In “The Mind-Brain Problem, the Laws of Nature, and Constitutive Relationships,” William R. Stoeger, S.J. argues that a correct understanding of the meaning of “laws of nature” is essential for clarifying issues associated with the mind-brain problem. He distinguishes between “the laws of nature” as the regularities, relationships, and processes that obtain in nature, and “our laws of nature” as our provisional, incomplete, and imperfect models of these regularities. In some areas of science our models give fairly adequate accounts of the actual regularities and relationships; in others adequate models are still lacking. Modeling mental processes and their relations to brain processes seems especially problematic due to the subjective and holistic character of mental phenomena; in fact, it is not yet clear what would count as an adequate model for explaining the mental in terms of brain processes.
■ ■ ■ ■ ■
# TASK ITEM
Output the passage on laws of nature and the mind-brain problem in full, word for word.

# SOURCE MATERIAL
■ ■ ■ ■ ■
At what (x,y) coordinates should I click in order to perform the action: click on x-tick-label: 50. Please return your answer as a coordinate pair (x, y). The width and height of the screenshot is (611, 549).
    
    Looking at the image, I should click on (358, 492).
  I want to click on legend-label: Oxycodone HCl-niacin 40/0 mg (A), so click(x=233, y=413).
■ ■ ■ ■ ■
# EXERCISE RESPONSE
In “The Mind-Brain Problem, the Laws of Nature, and Constitutive Relationships,” William R. Stoeger, S.J. argues that a correct understanding of the meaning of “laws of nature” is essential for clarifying issues associated with the mind-brain problem. He distinguishes between “the laws of nature” as the regularities, relationships, and processes that obtain in nature, and “our laws of nature” as our provisional, incomplete, and imperfect models of these regularities. In some areas of science our models give fairly adequate accounts of the actual regularities and relationships; in others adequate models are still lacking. Modeling mental processes and their relations to brain processes seems especially problematic due to the subjective and holistic character of mental phenomena; in fact, it is not yet clear what would count as an adequate model for explaining the mental in terms of brain processes.